A young pastor mom had met at a wedding two years ago, who she shared a special connection, gave the eulogy. All three of her daughters also spoke. 

My work sent an incredibly beautiful flower display that was over seven feet tall. 

When it was time to put the casket into the grave, we were each given time to say our last goodbyes. 

I was so sad. So devastated to have lost my mother's emotional support in this world, her voice, her understanding and her comfort. 

So I gave her my tears. It was the only thing I had left to give to her in the physical world. So I took my tears and gently wiped them on her casket, knowing I would be forever connected to her as we had been in life.

Sometimes, the only thing you have to give are your tears...They are a precious and important gift when they are from the heart.

The only other thing I have to add, is at the end, my feet were hurting. And I could barely walk back to the car. So I kicked off my shoes and walked on the grass back to the car to catch up with the rest of the family who were already at the car.

▶ Challenges
a) Answer these questions about the funeral account:
(i) Who gave the eulogy?
(ii) How tall was the flower display that the writer's work sent?
(iii) What did the writer do at the end because of sore feet?
b) From the funeral account, list everything the writer says was lost with the mother.
c) Please retype the stretch of the funeral account from "When it was" through "been in life.".
The material that comes next is separate from the funeral account.

▶ Recorded information

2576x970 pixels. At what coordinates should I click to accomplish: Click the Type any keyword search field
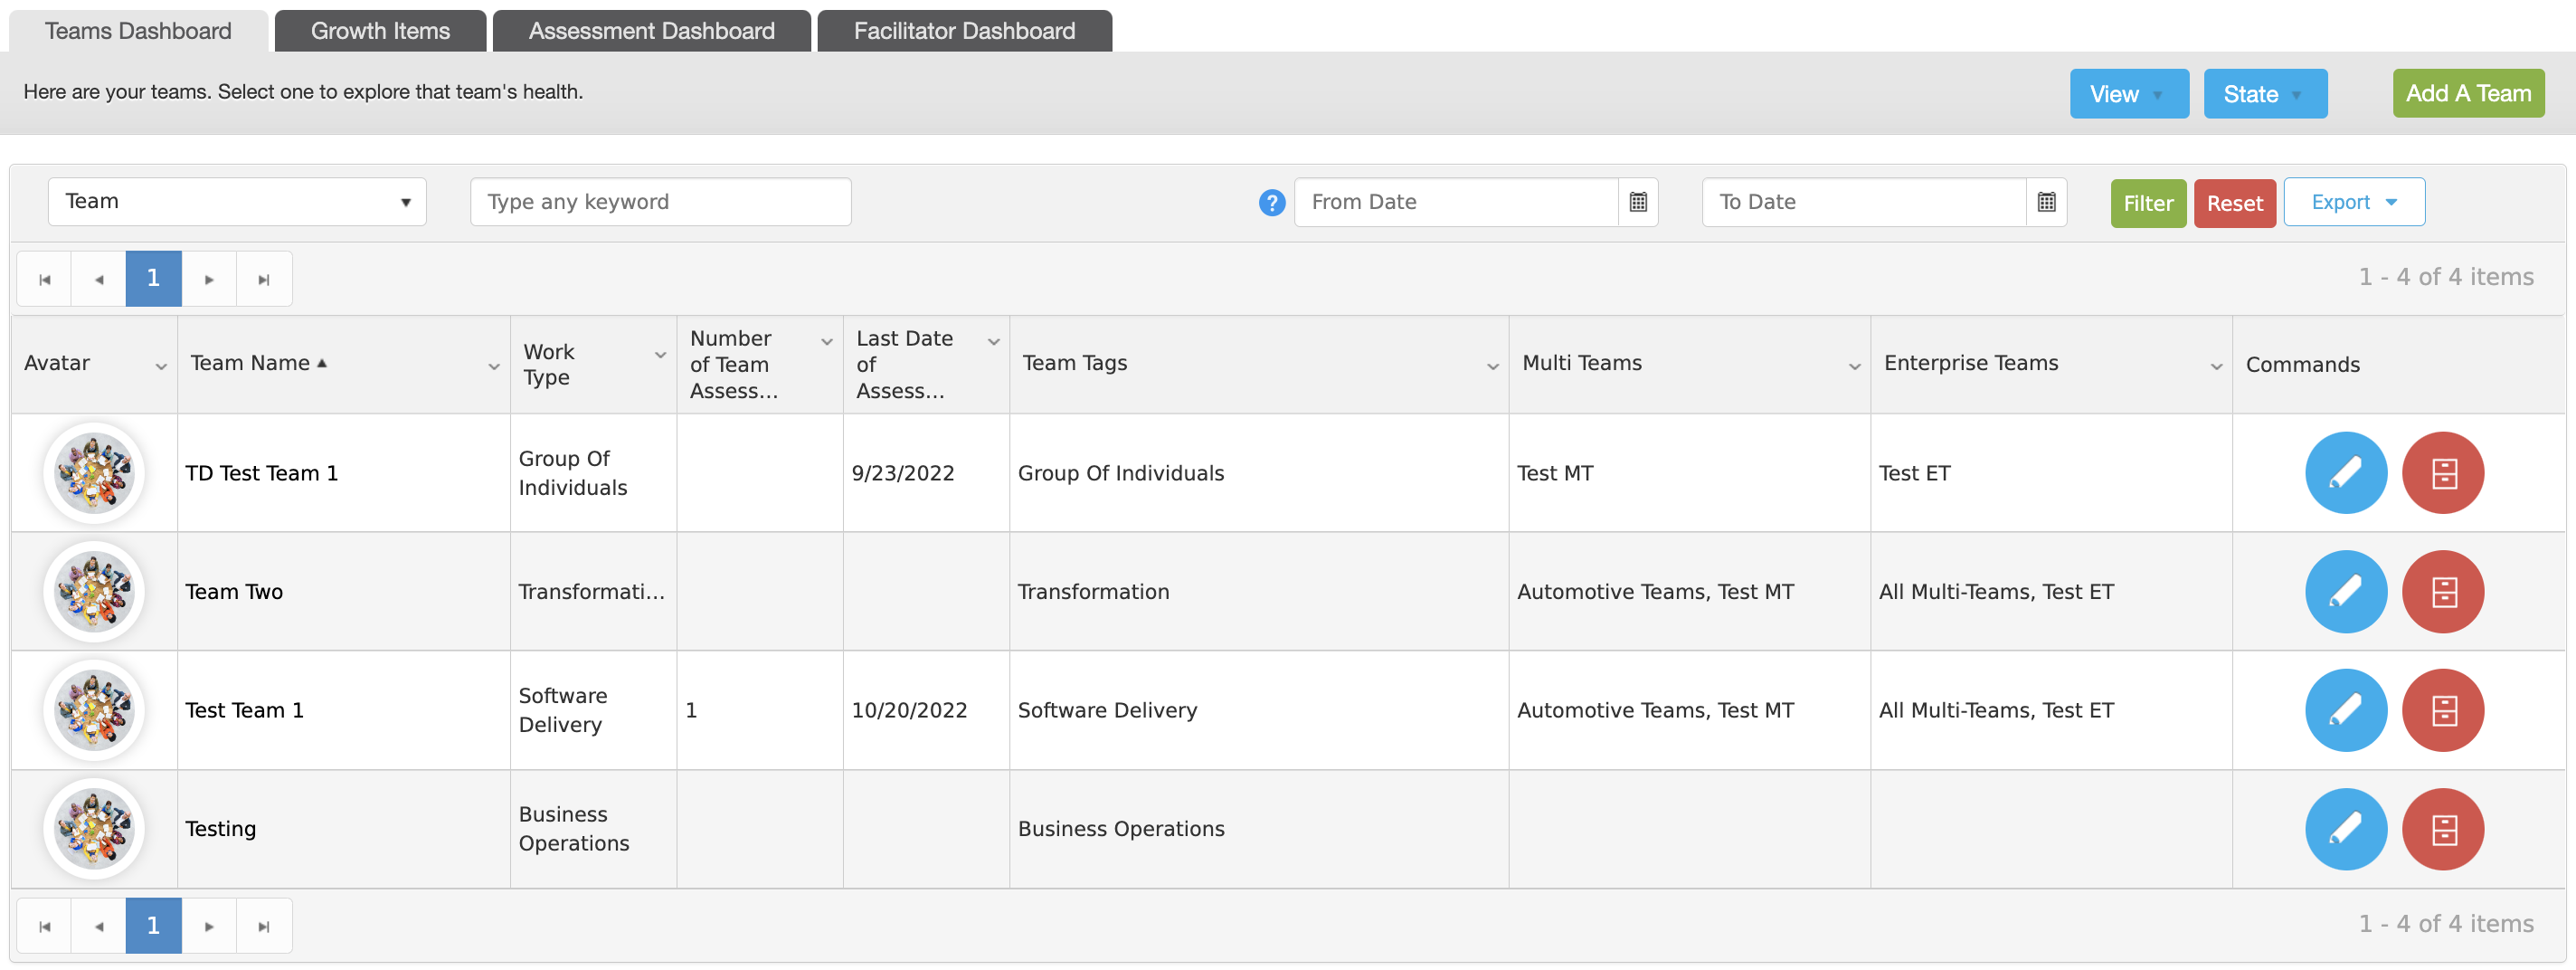point(660,202)
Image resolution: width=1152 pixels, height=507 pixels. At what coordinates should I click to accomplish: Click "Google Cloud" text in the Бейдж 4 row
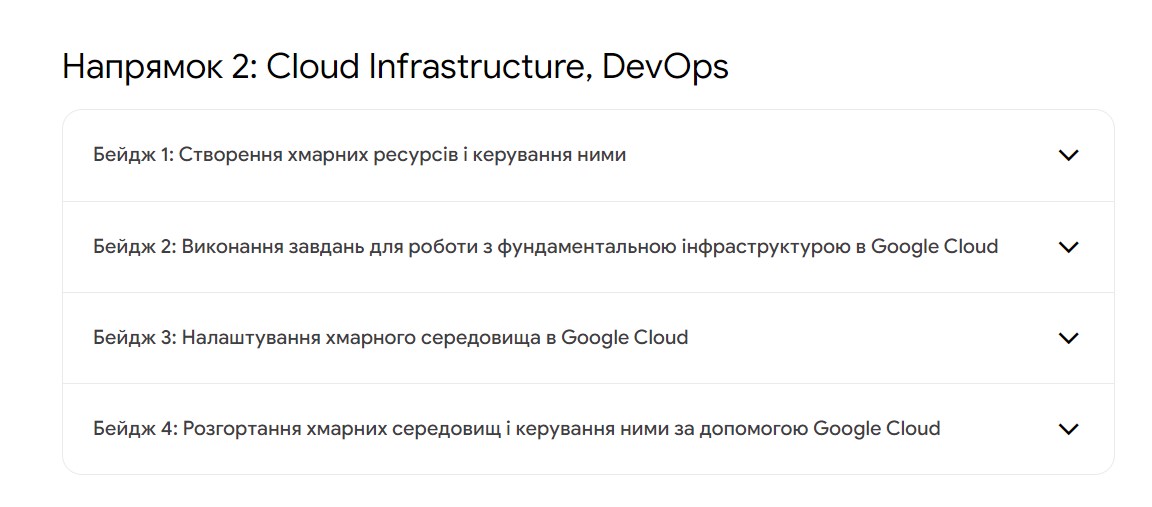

▶ Solutions by task
a)
(i) A young pastor the mother had met at a wedding two years earlier.
(ii) Over seven feet tall.
(iii) The writer kicked off their shoes and walked on the grass back to the car.

b)
- Her emotional support in this world
- Her voice
- Her understanding
- Her comfort

c)
When it was time to put the casket into the grave, we were each given time to say our last goodbyes. 

I was so sad. So devastated to have lost my mother's emotional support in this world, her voice, her understanding and her comfort. 

So I gave her my tears. It was the only thing I had left to give to her in the physical world. So I took my tears and gently wiped them on her casket, knowing I would be forever connected to her as we had been in life.